Set out each line of the records below as a JSON list of strings, one string per line, with blank lines omitted. Leave the pictures out of the answer.

DATA
┄┄┄┄┄┄┄┄┄┄┄┄┄┄┄┄┄┄┄┄
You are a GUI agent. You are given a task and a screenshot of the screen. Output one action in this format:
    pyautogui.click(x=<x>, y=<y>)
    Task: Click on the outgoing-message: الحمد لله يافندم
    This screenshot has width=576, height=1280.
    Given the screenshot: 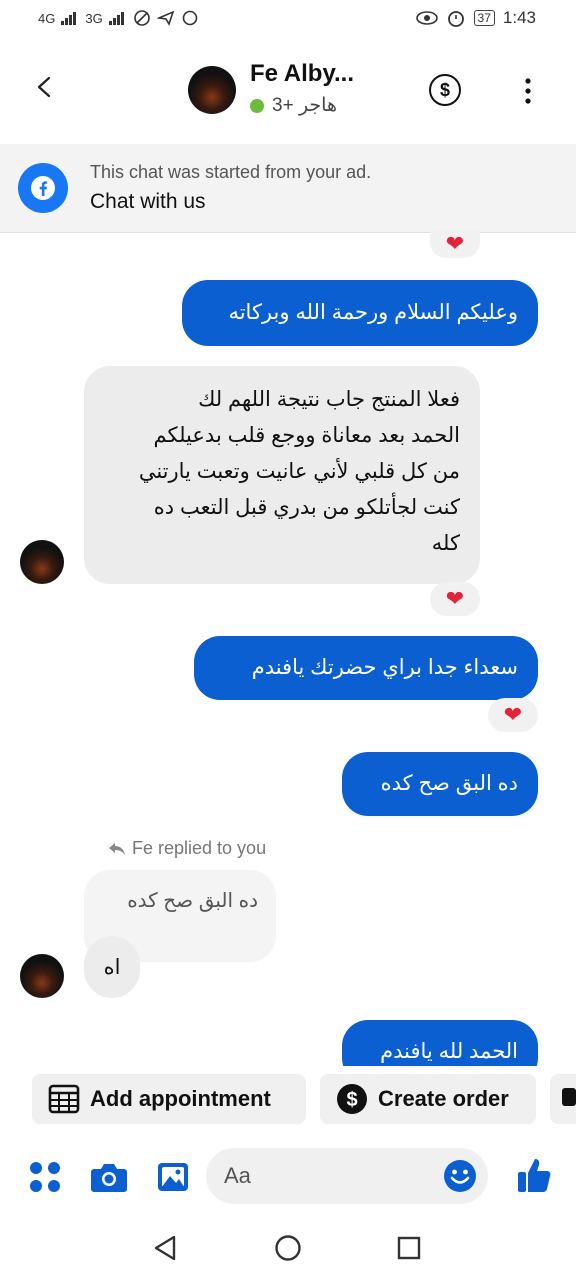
┄┄┄┄┄┄┄┄┄┄┄┄┄┄┄┄┄┄┄┄
SOLUTION TO THE EXERCISE
[
  "You are a GUI agent. You are given a task and a screenshot of the screen. Output one action in this format:",
  "    pyautogui.click(x=<x>, y=<y>)",
  "    Task: Click on the outgoing-message: الحمد لله يافندم",
  "    This screenshot has width=576, height=1280.",
  "    Given the screenshot: "
]